Landscape Architecture Topics: Public Art as Landscape Scholarship

LAN3200H S
Instructors: Jane Wolff
Meeting Section: LEC0101
Fridays, 12:00 PM - 3:00 PM

This seminar will investigate public art practices as opportunities for building public landscape literacy. Contemporary large-scale landscapes are complicated, and because their circumstances don’t fall into conventional categories of nature and culture, they’re hard to decipher. They face pressing forces for change from the climate emergency, environmental injustice, sprawling urbanization, failing infrastructure, and the need for truth and reconciliation with Indigenous peoples. In North America, where planners and designers have limited power, landscapes’ futures rest on the aggregated decisions of individuals, markets, and governments, but the absence of nuanced, widely shared language for the hybrid conditions of the Anthropocene limits public discussion about values, choices, and ways forward.

Public Art as Landscape Scholarship springs from a question: what can design do in arenas designers don’t control? It will examine a possible course of action: the development of tools that help citizens and experts understand—and discuss—their own roles in the ecosystem.
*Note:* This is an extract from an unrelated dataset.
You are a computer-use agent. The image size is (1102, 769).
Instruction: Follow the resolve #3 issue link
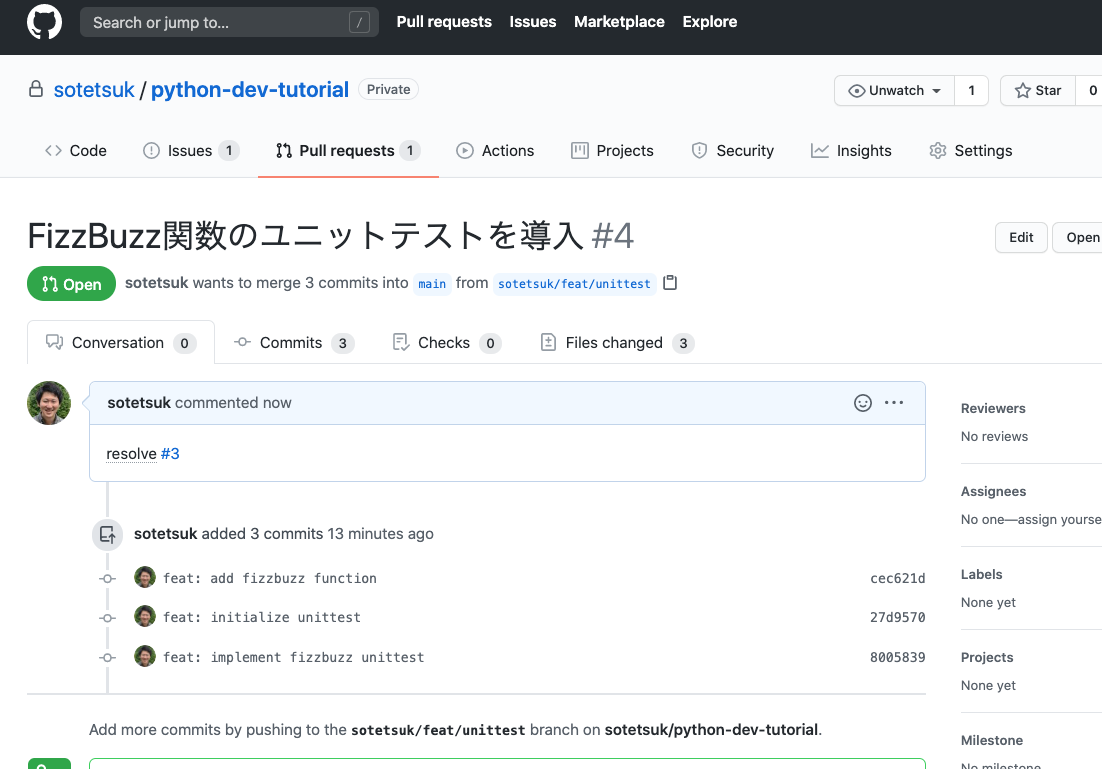(170, 453)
It will pursue the dissemination of those tools through public art venues, which are also useful venues for public engagement. It posits landscape literacy as a step toward agency.
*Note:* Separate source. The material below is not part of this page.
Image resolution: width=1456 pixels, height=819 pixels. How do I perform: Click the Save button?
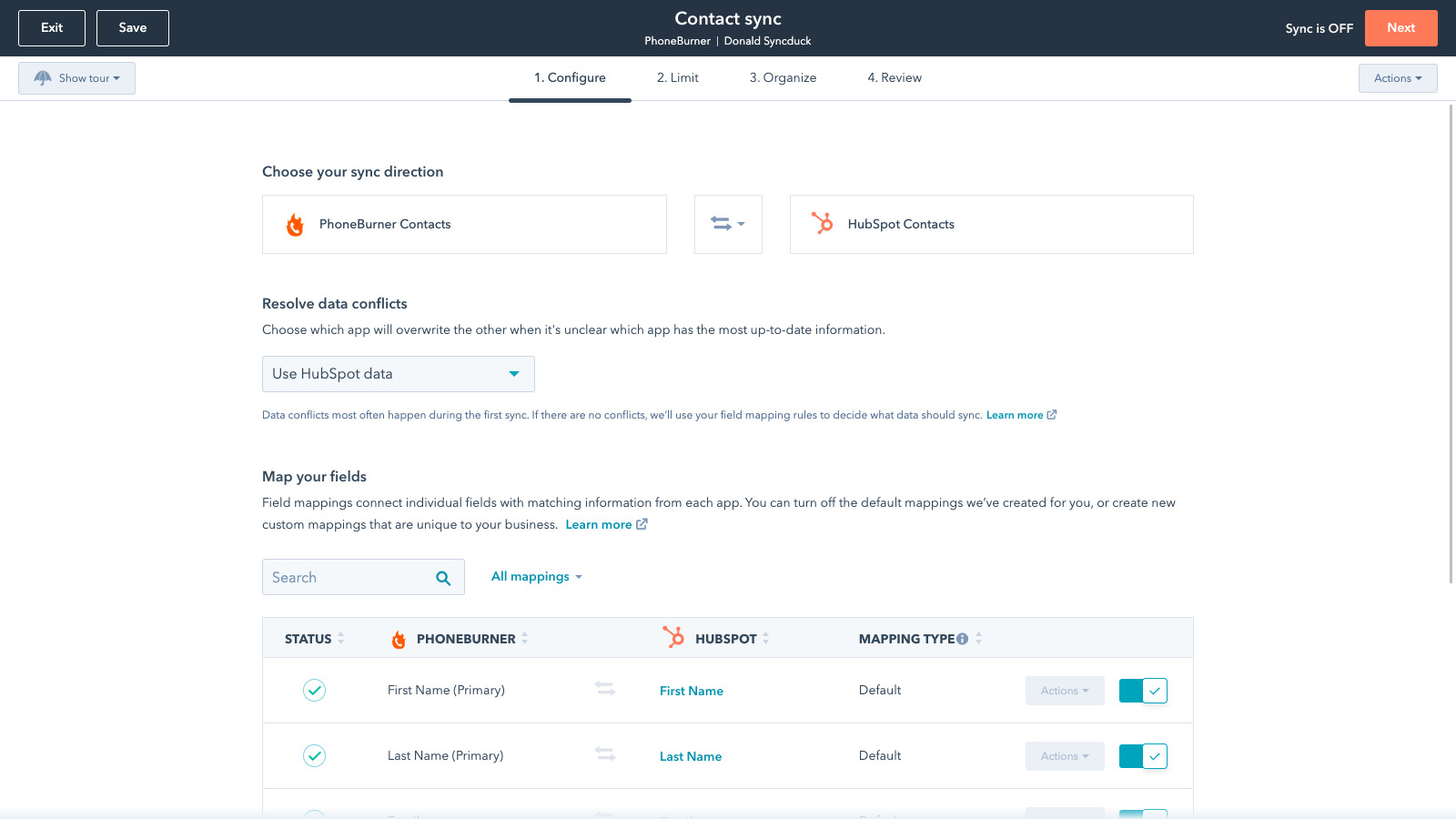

Working across the boundary of public art and landscape scholarship, the course will examine recent precedents in and beyond Toronto. In parallel with that investigation, seminar members will participate in the conception and realization of a new public art project for landscape literacy. A collaboration with colleagues at UBC’s School of Architecture and Landscape Architecture, the seminar will run jointly with a graduate course taught by Sara Jacobs and will include a possible field trip to Vancouver.